▶ The task: In the entries below, find the line with "[Previous ayah] (843, 76)" and the line with "Infos (412, 67)"; give again those lines and every line between them, exactly.

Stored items

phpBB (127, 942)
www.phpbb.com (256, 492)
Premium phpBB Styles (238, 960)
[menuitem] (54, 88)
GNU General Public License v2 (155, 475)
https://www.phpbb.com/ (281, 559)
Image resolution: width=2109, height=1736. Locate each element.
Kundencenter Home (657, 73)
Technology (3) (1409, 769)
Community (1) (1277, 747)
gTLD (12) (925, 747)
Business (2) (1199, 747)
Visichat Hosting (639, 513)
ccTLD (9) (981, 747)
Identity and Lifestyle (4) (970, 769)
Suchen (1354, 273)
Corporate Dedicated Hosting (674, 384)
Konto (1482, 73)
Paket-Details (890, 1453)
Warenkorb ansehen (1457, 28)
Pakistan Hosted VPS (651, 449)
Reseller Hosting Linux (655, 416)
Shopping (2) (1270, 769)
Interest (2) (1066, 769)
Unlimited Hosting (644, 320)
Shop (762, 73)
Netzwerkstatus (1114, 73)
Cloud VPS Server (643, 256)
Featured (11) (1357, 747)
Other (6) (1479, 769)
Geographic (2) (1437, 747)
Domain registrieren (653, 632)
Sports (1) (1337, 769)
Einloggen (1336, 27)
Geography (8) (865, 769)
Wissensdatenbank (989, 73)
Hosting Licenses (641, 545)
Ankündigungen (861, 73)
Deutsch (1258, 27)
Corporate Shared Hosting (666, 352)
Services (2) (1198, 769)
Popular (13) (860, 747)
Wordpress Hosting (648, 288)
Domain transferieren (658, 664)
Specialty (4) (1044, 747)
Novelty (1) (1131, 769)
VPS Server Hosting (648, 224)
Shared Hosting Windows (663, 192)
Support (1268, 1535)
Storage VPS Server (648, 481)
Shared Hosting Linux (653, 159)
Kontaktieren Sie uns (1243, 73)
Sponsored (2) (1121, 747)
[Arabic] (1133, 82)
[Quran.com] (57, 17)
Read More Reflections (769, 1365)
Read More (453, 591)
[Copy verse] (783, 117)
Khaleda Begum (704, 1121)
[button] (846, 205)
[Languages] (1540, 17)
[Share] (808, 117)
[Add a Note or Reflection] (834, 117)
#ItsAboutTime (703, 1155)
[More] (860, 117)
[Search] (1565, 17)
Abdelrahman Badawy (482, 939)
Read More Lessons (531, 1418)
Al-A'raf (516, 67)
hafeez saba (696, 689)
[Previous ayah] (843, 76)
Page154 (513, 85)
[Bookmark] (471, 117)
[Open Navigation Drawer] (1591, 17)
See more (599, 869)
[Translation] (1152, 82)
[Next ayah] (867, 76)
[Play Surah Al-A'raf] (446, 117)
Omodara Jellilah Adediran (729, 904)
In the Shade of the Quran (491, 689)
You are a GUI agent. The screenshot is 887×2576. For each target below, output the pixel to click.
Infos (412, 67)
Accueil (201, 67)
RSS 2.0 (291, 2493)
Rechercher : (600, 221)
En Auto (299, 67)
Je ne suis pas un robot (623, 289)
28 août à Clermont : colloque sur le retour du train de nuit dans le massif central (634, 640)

▶ Written answer:
[Previous ayah] (843, 76)
Page154 (513, 85)
[Bookmark] (471, 117)
[Open Navigation Drawer] (1591, 17)
See more (599, 869)
[Translation] (1152, 82)
[Next ayah] (867, 76)
[Play Surah Al-A'raf] (446, 117)
Omodara Jellilah Adediran (729, 904)
In the Shade of the Quran (491, 689)
You are a GUI agent. The screenshot is 887×2576. For each target below, output the pixel to click.
Infos (412, 67)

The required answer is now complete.